By definition, air masses are vast individual bodies of air within which the horizontal distribution of temperature and moisture is fairly uniform and stable. Covering expansive tracts of Earth’s surface in a single stretch, they are formed when the air remains stationary over a particular geographical location for an extended period of time, thus deriving a uniform temperature from that of the land or the sea below.
In practice, however, air masses are the purveyors of the world’s varied weather systems, including those unique elements required for tropical cyclone generation. Because the atmosphere is in constant motion, an air mass will not remain stationary indefinitely; in time, other air masses will move to displace it, creating in the convergence of different temperatures an atmospheric collision that yields the highs and lows associated with clement and stormy weather, respectively.
A front is the line where two air masses come together. The line where a warm air mass overtakes a cold air mass is a warm front; a cold air mass displacing a warm one is a cold front, and the situation where, because of similarities in temperature, neither air mass is able to overcome the other is a stationary front. Either way, the result is generally vicious weather, be it rain, snow, sleet, or thunderstorms.
Although hurricanes, typhoons, and cyclones are not extratropical cyclones and so do not contain the sort of frontal systems generally associated with stormy weather, they are nevertheless subject to the influence of air masses in motion. First, tropical cyclones begin as a revolving collection of thunderstorms over warm ocean waters—thunderstorms that are in themselves the direct result of a collision between air masses of contrasting temperature and moisture content.
Second, a tropical system develops as its central barometric pressure begins to fall and curving cloud bands start to gather around what will eventually become its eye. Rising air masses within the cyclonic system establish a crucial temperature difference between the storm’s core and its external environment. Following the laws of advection and convection, this temperature differential allows cooler air masses to descend toward the ocean’s surface and warmer air masses to ascend to what is known as an outflow layer. In time this relentless mechanical process determines the central pressure of the tropical cyclone and the intensity of its winds.

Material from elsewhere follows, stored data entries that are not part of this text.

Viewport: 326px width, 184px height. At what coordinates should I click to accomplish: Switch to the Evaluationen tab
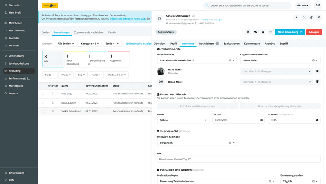pyautogui.click(x=231, y=43)
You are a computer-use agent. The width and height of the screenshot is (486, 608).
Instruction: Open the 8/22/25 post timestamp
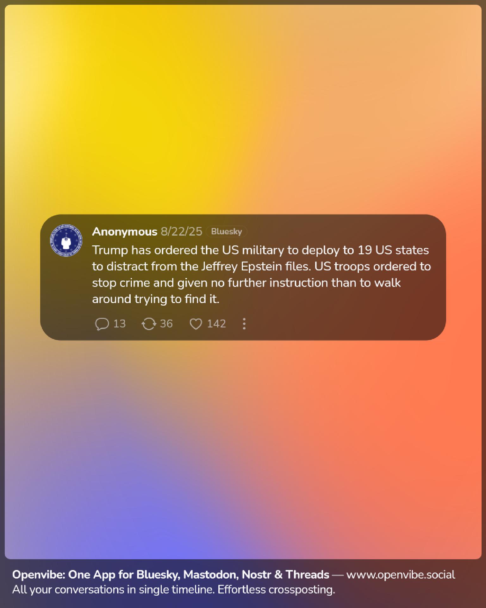point(181,231)
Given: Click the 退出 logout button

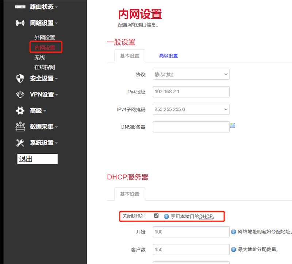Looking at the screenshot, I should point(37,159).
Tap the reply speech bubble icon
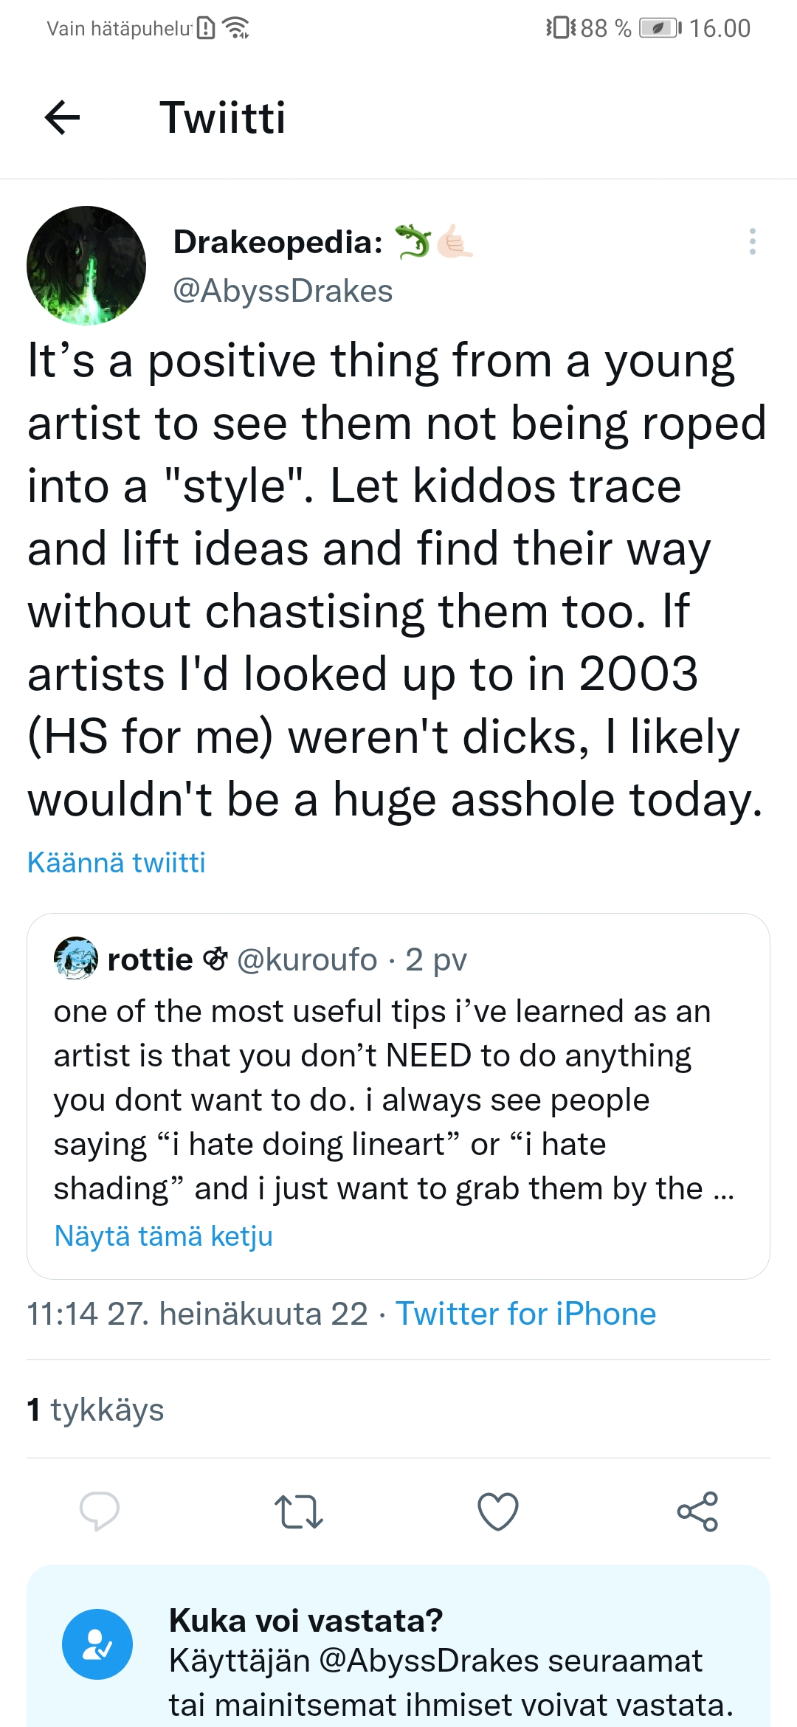This screenshot has height=1727, width=797. pos(99,1510)
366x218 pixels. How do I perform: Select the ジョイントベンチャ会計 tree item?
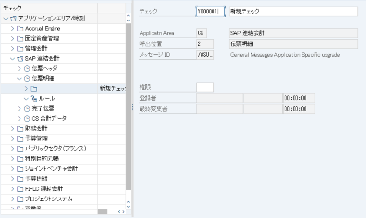pyautogui.click(x=51, y=169)
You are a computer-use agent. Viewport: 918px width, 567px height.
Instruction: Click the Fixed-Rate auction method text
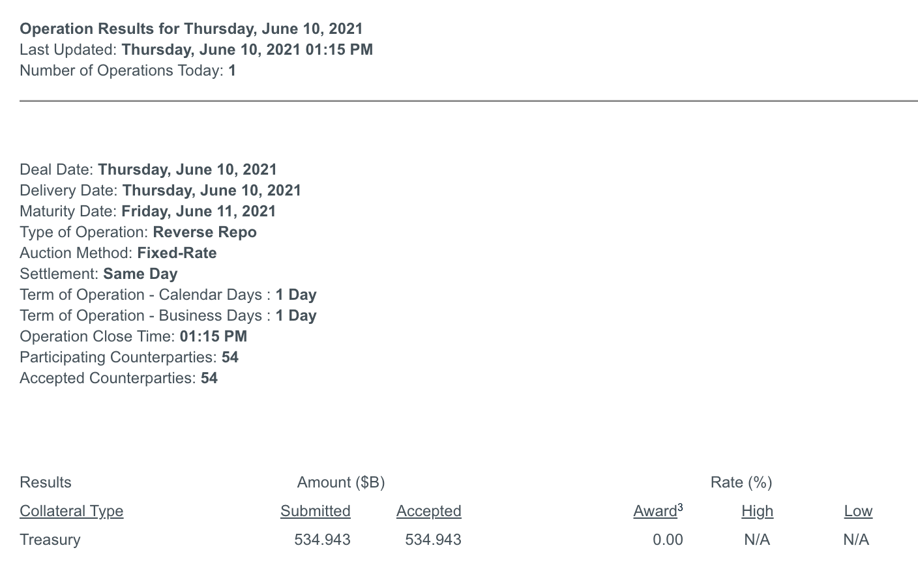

Furthermore, air masses often determine what course, or track, a particular hurricane will take across Earth’s surface. Because most tropical cyclones contain weak internal steering currents and so are not always able to choose where or when—if ever—they will make landfall, the presence of powerful external air masses becomes the primary means of locomotion for these storms. By deciding in what direction and at what speed a tropical cyclone will travel, air masses determine whether that system will make a potentially destructive landfall or will harmlessly pass out to sea.